Why do you think cases of scapegoating were so rare?
I think because it hit so hard and across all segments of the population—all ethnicities, all racial groups—with equal ferocity, that you couldn’t easily pinpoint it to a particular group of people and then scapegoat that group of people. It seemed to pop up out of nowhere.
 
Public health crises tend to spawn misinformation. I’m sure you remember the president suggesting that people ingest disinfectants to cure the coronavirus. Were there any dangerous folk remedies in 1918 that people had to look out for?
There were lots, and they range from dangerous to silly. One of the typical ones was “clean heart, warm feet, clean bowels.” Some people advocated cutting an onion in half and rubbing that on your chest and that would protect you. There may have been something to that: If you smell like raw onion, people are probably gonna stay away from you.
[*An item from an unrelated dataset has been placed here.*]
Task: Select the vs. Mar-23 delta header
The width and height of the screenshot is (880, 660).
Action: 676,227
There were some who recommended taking a bath of creosote—which is a pretty dangerous, toxic chemical—and taking copious amounts of brown sugar.
 
What lessons can we take away from studying the 1918 pandemic?
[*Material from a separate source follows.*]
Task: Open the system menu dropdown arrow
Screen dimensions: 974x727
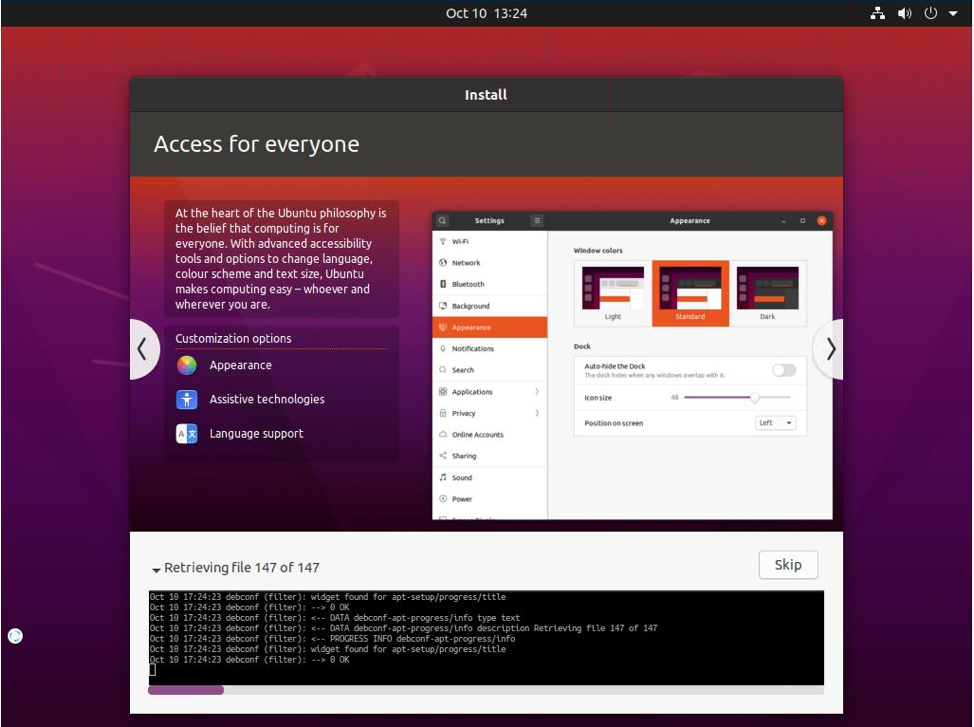Action: tap(953, 13)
These closure orders are very onerous for society as a whole, particularly business owners, but they’re meant to just initially get a handle on an explosive pandemic. They’re not meant to be in place forever. As we come out of this and as we see states starting to reopen, if we don’t have an effective mitigation strategy in place that people are actually going to use and buy into, that’s a huge problem.
 
In 1918, when cities removed these social distancing orders and closure orders, in cities that faced another spike in cases when the epidemic wasn’t quite done yet, it was almost impossible to reimplement closure orders a second time, because the business community in particular and residents overall pushed back so much. Today, if we’re not gonna do things like socially distance whenever possible, if we’re not going to wear masks while in public and get widespread compliance, I don’t see how we mitigate the pandemic as it rolls on.
 
This epidemic will be around with us for a lot longer than influenza, because the threshold for herd immunity is at least twice as high for COVID. Human nature being fairly static despite changes in historical context, I fear that whatever the level of opposition is now—it seems small but rather vocal—that that’s gonna turn into a combination of outright defiance and noncompliance.
 
This interview has been edited and condensed.